Damascus prides itself on being the oldest continuously inhabited city in the world. The history of Damascus goes back well into 8000 BC. In every corner of its ancient alleys there's a taste of every historical era there was to be found. Amara District is one of the oldest neighborhoods in the city.
Its name derives from the Arabic word “Amara” which means building, denoting its routes which date back to the founding of Damascus. The Great Mosque of Damascus with its stunning minarets can be spotted almost form every house in the district and the souks of the old city can be reached within minutes.
As soon as you dive into the old town from any of the entrances from the modern city, you dive into a maze of alleys, a labyrinth of small streets with arches, with shops, with mosques and churches, with arches and remnants of the old defensive wall, with restaurants hidden behind small doors. From every corner, the age of the houses dawns on you. It is actually quite easy to imagine that life might not even have been very different here many centuries ago.
Sometimes alleys are so tight that you can just walk inside without touching the walls. Some alleys are covered by vines, giving them a distinctly village-like appearance. Despite all the winding little streets, the many side streets and small squares, it is somehow impossible to get lost there - sooner or later you find yourself near one of the landmarks. Stepping back into modern-day Damascus with its traffic is like stepping forward into history.
As you stroll though the enchanting neighborhood only simple wooden doors separate you from numerous houses that resemble Arabian palaces with their fabulous facades and roomy entrances. What distinguish these houses from others is more than one thing, the paintings which decorate the walls of these houses are the first thing which make them museums or galleries. Damascene houses in Amara District which are typical of oriental architecture mirrors the social requirements, copes with Islamic traditions, and releases on the raw materials that are found in the Ghouta "farms and gardens that were surrounding Damascus" and overlooking the mountains.
Those houses look solid and sealed off from the outside, but inside all rooms look on spacious open courtyards with trees planted here and there and a water basin in the center. The rooms are large and comfortable. More often there is a second floor over the ground floor, having windows that open to the marrow streets. A quite family life is enjoyed here amidst lovely ornaments created of gypsum, the hard earth, wood or marble made even more beautiful by inscriptions of Islamic calligraphy or a symphony of color and craved wood which decorate the walls and ceilings. On the walls there are shelves where books or utensils, pots and cups are stored in a manner meant to be decorative.
The inhabitants used to be three generation family, their neighbors where most often kinsmen and friends, the alleys are separated by larger gates which open to markets, mosques, bath houses or fountains and schools.
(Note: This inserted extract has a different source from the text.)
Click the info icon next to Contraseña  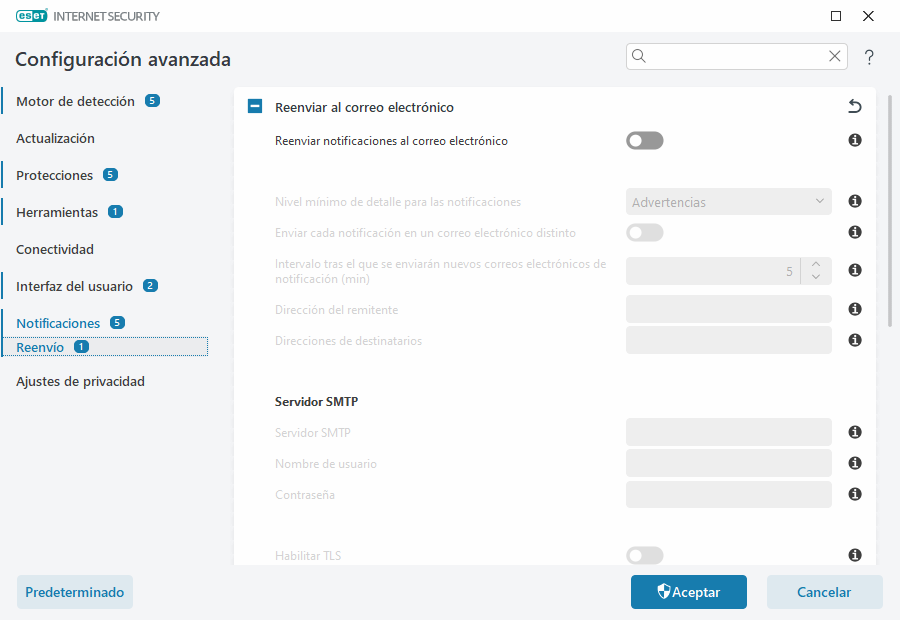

In some cases, the second floor of one house protruded over part of the street, and these come so close together that the alley might look like a tunnel.
Sayyidah Ruqayya Shrine
Located nearby is Sayyidah Ruqayya Shrine which contains the grave of Sukayna, the infant daughter of Husayn ibn ‘Alī. The site was built around the mausoleum in 1985 and exhibits the modern style of Iranian architecture, with a tremendous amount of mirror and gold work. There is a small mosque area adjoining the shrine room, along with a small courtyard in front.
Built by Sultan Baibars in 1277, the Al-Zahiriyah Library was recognized as the national library of Greater Syria for centuries. The decorations, carvings, and writing on the building walls, in addition to the gate which bears geometric designs and patterns, make the library one of the most important historical sites in Damascus.
The library was nationally recognized by the Syrian state in 1880, and in 1949 a legal deposit law decreed that two copies of every work published in Syria be deposited in al-Zahiriyah National Library. Later in July 1983, Al-Assad Library replaced Al-Zahiriyah Library as the national library of Syria.
The People of The District
The neighborhood has been for centuries home to numerous great personalities and saw the birth, rise and fall of multiple opinion leaders in the region. Among people who have lived in it are Prince Abd al-Qadir al-Jaza'iri, Izzat Husrieh, Sheikh Ramadan Deeb, and Kamar Keilani.
Plans to destroy decades old shops in the ancient district caused public outrage in early 2008. The plan aimed at tearing down part of the ancient neighborhood of Al-Amara in order to widen the roads outside the walls of the old city. Efforts of the civil society however, succeeded in reverting the disastrous plans in al-Amara.